• WHAT IS NEEDED
In the data items below, switch "Dinner Menu" to "Lunch Menu" between the lines holding "Check the Dinner Menu row checkbox" and "pos(879,179)", inclusive. Write out only those lines, leaving everything else in them as it is.

═════ RECORDS FOR PROCESSING ═════

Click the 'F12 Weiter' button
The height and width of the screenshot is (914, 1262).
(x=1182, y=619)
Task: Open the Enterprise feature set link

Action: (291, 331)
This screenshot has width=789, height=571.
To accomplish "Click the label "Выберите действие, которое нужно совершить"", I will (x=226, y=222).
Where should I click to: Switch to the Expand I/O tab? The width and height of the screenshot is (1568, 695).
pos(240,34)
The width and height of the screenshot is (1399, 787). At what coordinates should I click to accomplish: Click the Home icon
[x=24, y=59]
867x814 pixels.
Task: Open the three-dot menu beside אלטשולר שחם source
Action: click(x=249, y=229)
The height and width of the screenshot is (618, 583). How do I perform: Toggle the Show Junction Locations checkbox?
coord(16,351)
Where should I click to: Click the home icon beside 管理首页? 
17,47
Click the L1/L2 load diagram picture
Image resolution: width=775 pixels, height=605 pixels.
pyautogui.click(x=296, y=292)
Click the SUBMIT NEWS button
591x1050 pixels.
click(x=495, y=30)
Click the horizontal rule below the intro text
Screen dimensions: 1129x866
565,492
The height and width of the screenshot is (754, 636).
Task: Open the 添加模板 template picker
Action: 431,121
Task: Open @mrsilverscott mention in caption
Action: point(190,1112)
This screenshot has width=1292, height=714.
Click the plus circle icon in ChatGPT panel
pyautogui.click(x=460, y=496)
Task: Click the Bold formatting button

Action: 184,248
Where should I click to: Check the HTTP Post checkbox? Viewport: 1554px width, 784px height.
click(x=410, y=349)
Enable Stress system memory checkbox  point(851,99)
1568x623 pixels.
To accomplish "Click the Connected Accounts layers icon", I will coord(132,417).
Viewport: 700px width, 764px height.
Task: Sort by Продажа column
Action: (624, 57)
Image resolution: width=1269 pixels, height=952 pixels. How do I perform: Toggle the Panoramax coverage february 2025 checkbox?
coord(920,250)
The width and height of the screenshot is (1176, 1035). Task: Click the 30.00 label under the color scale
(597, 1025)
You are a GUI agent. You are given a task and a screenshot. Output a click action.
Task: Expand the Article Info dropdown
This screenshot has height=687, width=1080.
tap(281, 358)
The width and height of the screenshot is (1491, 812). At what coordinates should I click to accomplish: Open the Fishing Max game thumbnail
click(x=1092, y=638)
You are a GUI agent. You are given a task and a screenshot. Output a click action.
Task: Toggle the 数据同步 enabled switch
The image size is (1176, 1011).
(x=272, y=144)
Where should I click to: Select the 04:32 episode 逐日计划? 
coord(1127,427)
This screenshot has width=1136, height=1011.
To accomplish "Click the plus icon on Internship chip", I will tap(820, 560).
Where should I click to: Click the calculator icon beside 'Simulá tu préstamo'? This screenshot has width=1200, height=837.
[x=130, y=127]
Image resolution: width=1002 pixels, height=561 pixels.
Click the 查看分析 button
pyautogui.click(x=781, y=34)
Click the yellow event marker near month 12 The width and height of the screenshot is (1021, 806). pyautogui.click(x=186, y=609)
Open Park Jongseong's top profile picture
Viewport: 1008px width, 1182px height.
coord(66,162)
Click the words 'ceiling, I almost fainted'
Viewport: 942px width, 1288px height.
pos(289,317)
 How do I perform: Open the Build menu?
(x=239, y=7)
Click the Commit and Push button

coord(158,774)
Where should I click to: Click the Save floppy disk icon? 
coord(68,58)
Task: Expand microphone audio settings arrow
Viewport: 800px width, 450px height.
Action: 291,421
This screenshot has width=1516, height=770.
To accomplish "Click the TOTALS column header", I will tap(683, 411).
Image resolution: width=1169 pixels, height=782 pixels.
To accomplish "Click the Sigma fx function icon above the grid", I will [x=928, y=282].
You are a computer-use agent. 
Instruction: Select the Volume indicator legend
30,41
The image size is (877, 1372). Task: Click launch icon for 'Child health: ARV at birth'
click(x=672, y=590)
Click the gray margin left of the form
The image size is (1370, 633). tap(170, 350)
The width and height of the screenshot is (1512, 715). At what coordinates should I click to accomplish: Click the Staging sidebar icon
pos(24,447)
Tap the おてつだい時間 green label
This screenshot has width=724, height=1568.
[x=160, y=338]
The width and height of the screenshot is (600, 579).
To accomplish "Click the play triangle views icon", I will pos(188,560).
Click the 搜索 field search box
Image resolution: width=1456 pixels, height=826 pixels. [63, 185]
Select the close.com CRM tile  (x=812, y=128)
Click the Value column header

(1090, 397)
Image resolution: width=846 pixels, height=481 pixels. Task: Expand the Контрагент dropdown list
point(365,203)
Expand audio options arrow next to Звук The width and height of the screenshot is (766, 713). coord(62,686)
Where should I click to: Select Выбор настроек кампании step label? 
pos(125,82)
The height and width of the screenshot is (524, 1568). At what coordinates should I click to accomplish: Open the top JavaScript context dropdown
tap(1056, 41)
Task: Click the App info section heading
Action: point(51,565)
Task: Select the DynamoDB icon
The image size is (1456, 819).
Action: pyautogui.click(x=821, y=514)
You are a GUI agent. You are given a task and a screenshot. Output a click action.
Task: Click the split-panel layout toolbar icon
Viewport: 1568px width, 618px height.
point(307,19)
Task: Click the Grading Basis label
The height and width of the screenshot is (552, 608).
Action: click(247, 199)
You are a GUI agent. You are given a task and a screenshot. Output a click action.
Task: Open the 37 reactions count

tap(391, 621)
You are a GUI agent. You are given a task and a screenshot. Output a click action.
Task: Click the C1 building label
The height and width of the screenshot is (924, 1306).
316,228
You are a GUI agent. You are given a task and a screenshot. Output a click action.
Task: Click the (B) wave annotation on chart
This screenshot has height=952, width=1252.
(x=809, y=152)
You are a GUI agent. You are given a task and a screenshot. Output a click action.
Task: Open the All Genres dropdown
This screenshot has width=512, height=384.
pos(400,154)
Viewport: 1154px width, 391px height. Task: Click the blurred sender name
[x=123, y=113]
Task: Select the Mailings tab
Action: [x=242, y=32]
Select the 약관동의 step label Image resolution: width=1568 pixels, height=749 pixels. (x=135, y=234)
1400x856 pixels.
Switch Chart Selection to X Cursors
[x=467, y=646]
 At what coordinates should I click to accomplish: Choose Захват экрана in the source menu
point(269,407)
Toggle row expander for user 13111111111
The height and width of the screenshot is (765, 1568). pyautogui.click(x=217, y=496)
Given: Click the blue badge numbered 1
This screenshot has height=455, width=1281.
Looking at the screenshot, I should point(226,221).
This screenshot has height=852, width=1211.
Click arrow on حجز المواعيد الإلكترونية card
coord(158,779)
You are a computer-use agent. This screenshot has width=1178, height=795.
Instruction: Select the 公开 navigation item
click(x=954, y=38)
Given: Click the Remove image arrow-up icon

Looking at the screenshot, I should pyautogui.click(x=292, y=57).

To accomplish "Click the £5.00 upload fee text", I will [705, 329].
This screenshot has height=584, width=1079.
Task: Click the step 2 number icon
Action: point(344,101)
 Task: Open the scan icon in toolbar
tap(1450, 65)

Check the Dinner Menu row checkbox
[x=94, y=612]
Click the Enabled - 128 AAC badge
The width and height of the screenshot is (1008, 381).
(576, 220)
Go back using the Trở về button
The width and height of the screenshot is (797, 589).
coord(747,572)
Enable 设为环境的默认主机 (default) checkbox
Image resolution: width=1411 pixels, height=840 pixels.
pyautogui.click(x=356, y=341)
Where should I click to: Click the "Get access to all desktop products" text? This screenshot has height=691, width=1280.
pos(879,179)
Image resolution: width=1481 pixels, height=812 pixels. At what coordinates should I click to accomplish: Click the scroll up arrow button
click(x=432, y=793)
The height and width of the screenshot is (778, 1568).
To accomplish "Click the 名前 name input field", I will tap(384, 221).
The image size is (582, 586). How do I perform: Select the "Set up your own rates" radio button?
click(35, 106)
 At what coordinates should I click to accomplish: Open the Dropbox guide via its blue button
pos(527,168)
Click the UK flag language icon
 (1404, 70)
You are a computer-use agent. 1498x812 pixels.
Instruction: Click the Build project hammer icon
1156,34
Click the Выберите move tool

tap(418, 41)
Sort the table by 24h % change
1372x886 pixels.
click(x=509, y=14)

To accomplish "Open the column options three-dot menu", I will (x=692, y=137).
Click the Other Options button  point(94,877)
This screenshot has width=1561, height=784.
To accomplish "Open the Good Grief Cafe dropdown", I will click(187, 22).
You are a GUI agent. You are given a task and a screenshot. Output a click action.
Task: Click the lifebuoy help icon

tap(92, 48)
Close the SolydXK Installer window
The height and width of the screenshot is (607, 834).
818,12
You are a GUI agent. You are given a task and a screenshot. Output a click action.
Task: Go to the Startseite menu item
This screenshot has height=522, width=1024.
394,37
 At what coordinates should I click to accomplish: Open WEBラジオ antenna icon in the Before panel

═════

• FINAL RESULT
Check the Lunch Menu row checkbox
[x=94, y=612]
Click the Enabled - 128 AAC badge
The width and height of the screenshot is (1008, 381).
(576, 220)
Go back using the Trở về button
The width and height of the screenshot is (797, 589).
coord(747,572)
Enable 设为环境的默认主机 (default) checkbox
Image resolution: width=1411 pixels, height=840 pixels.
pyautogui.click(x=356, y=341)
Where should I click to: Click the "Get access to all desktop products" text? This screenshot has height=691, width=1280.
pos(879,179)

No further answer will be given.